Leading academics are urging the Government not to leave vulnerable drug-dependent individuals behind, in the fight against COVID-19.

Professor Ian Hamilton from the University of York has criticised Politicians for not ploughing sufficient resources and attention into what he calls ‘the other epidemic’, with the same determination and commitment it has turned its attention toward tackling coronavirus.

Warning of a potential spike in the number of drug-related deaths, Professor Hamilton says that the virus has brought together ‘all the social ingredients guaranteed to exacerbate current high-record numbers of drug-related deaths, including isolation, mass unemployment, low income and stolen hope’.  

Hamilton says drug-addicted individuals are seen as deviant and suffer from a political ambivalence that sees moral judgement forming Government policy, instead of scientifically backed data and expert advise on how to tackle the UK’s drug crisis.  

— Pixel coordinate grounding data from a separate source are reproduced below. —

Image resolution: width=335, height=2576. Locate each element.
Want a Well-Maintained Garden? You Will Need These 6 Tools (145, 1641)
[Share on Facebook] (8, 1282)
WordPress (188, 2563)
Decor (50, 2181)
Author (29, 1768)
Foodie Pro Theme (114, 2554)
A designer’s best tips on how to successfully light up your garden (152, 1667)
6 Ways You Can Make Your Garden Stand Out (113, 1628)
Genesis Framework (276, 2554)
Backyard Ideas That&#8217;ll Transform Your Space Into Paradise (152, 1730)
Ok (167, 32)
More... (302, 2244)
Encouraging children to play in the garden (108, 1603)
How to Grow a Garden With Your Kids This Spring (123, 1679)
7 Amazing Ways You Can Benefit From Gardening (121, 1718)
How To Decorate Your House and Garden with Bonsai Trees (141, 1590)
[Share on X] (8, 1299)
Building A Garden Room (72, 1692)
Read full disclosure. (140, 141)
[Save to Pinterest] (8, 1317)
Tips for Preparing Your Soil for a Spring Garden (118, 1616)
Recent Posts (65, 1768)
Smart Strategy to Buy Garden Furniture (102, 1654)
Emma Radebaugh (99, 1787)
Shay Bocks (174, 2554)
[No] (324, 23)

The closure of vital drug support services due to lockdown, and its impact on illegal drug supplies – including availability and purity – could cause a big increase in the number of drug-dependents self-medicating and overdosing, placing an even bigger burden on the NHS.

Writing in the Pharmaceutical Journal, Amira Guirguis, senior lecturer and researcher at Swansea University, agrees that people who use drugs are not only at a social disadvantage, but they face a bigger risk of becoming significantly ill with the virus itself.

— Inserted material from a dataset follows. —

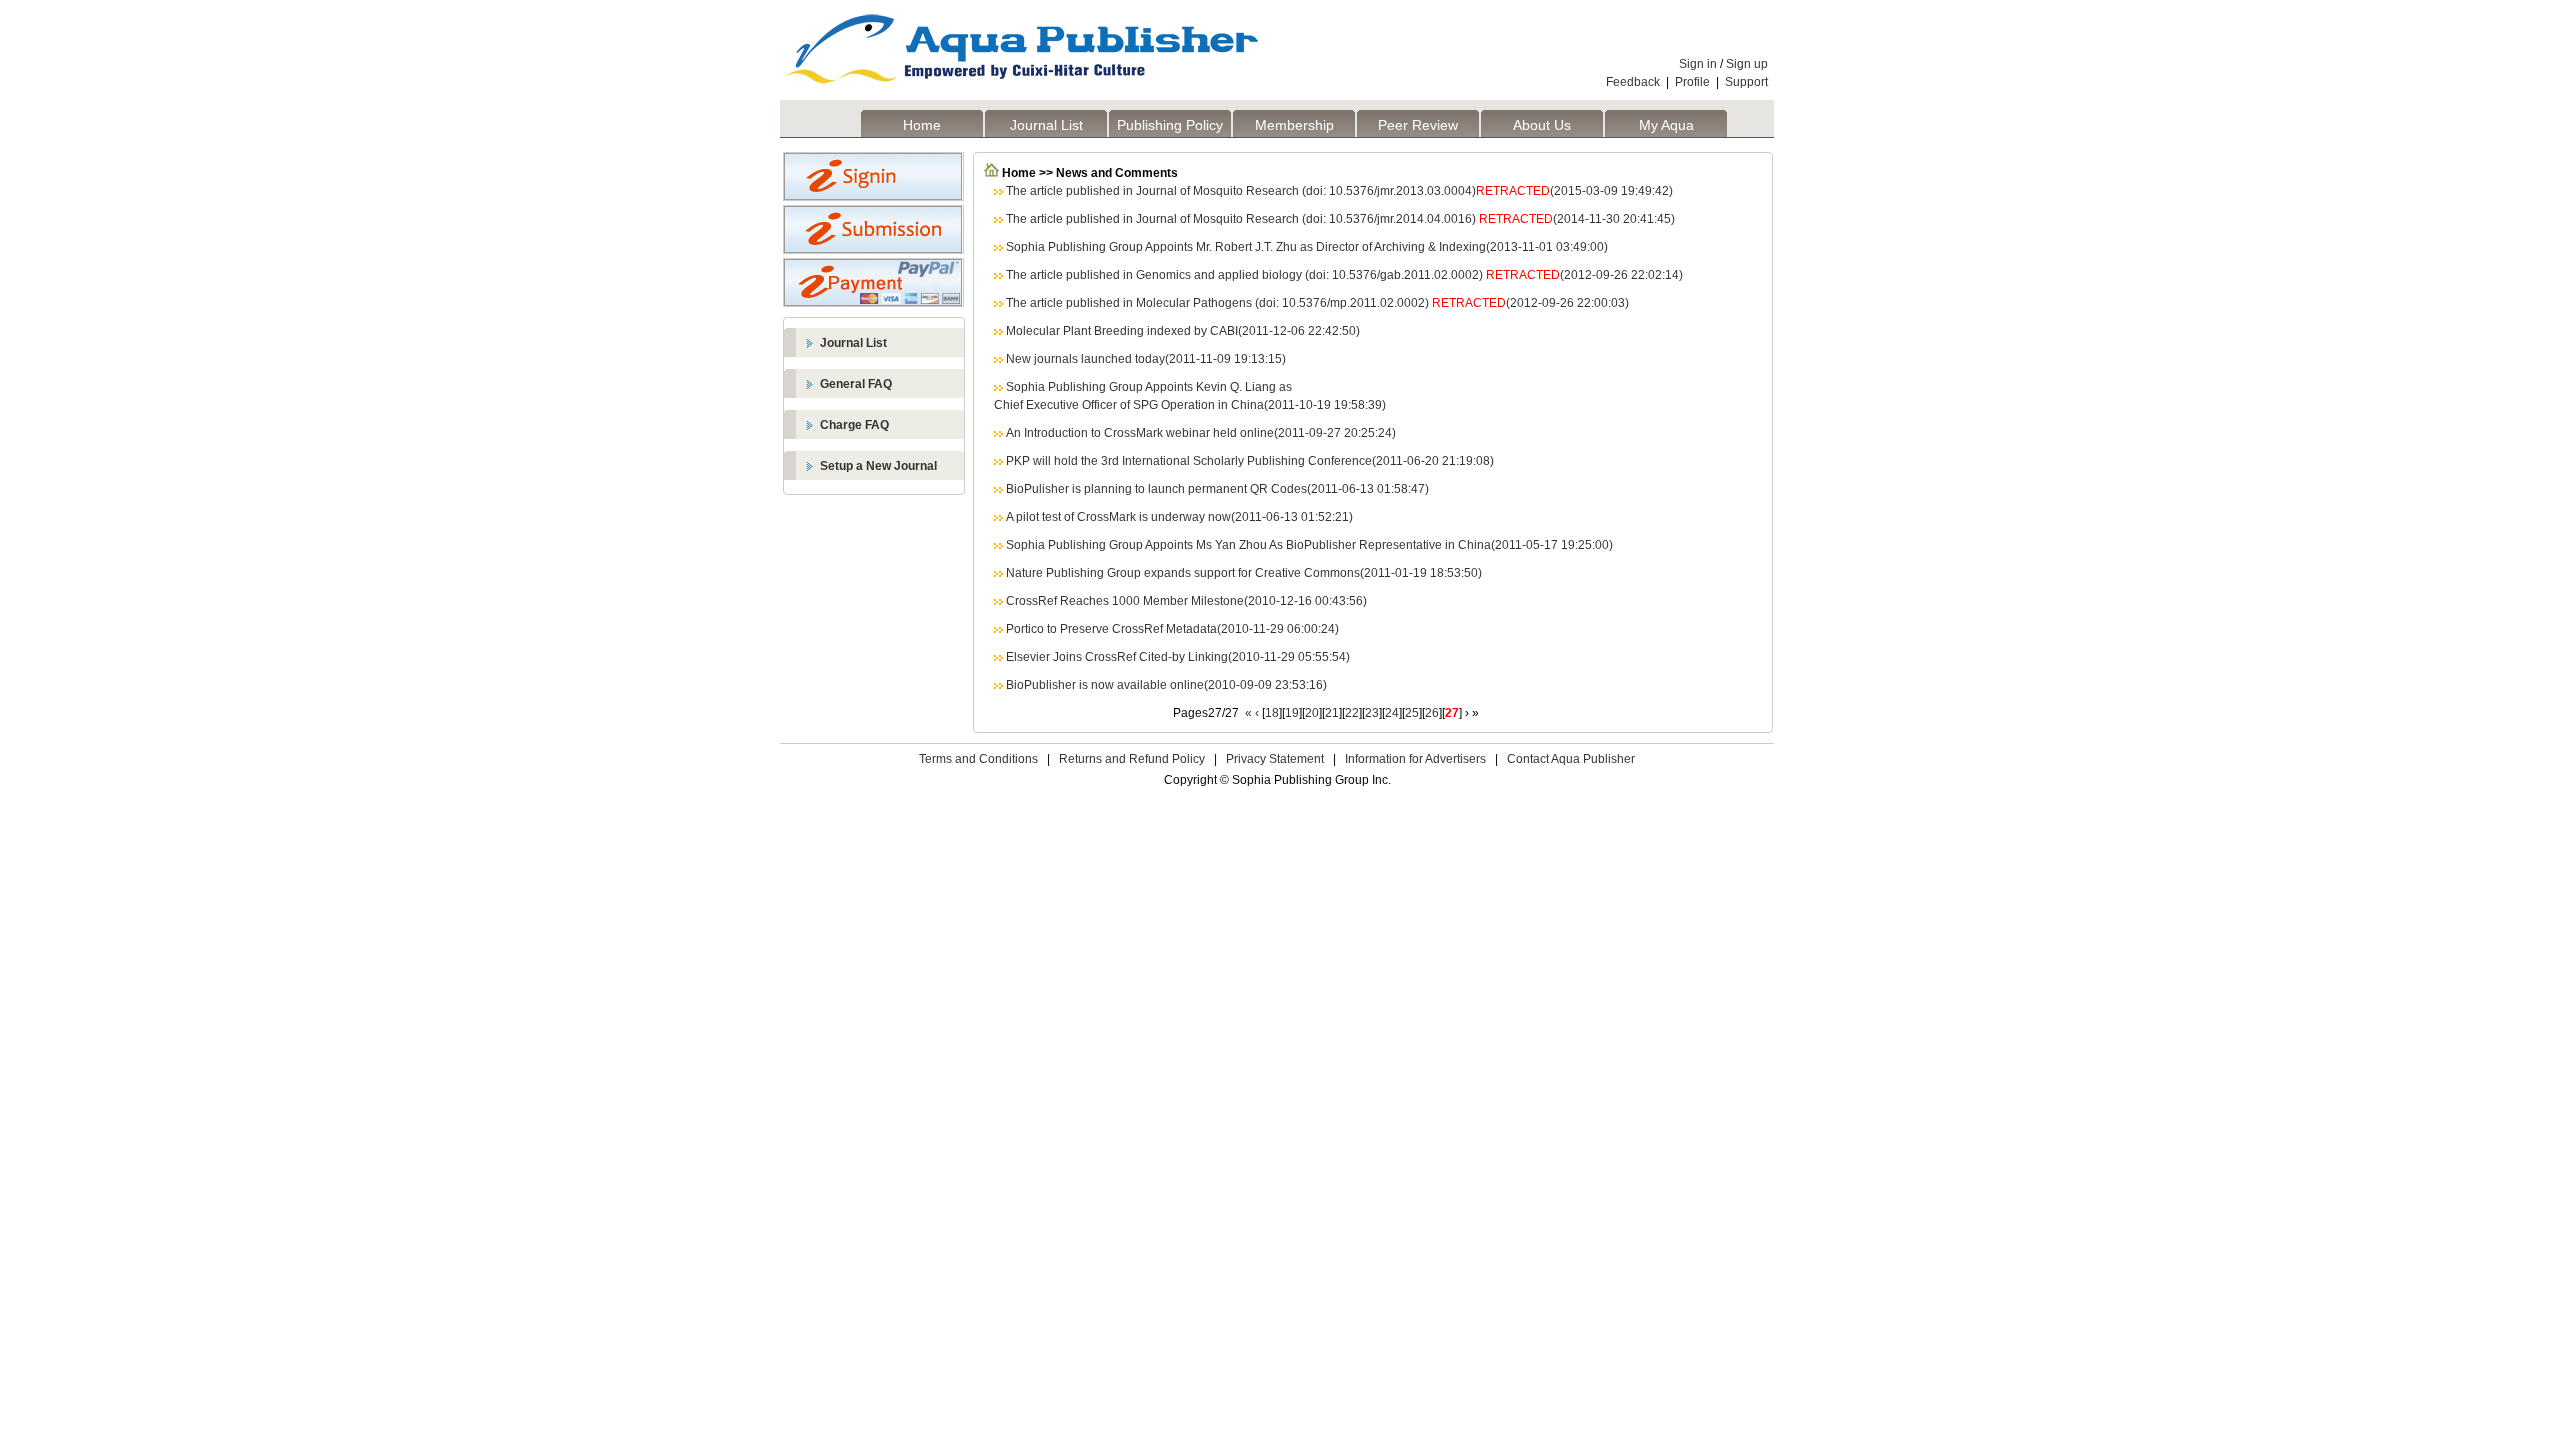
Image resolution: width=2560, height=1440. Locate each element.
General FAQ (856, 384)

She says that drug use compromises an individual’s health, so people who use illicit drugs are particularly vulnerable to infection and the worse health implications of COVID-19. Guirguis also says that as well as the physical health risks, disruption to vital drug services and contact with support networks could have a stark impact on a person’s mental wellbeing, increasing the need for drug taking.

Whilst it remains a priority to take care of those in vulnerable groups – people aged 70 years and over and those with chronic health problems – it is clear that protecting people who use drugs is a vital part of the wider effort to safeguard society as a whole.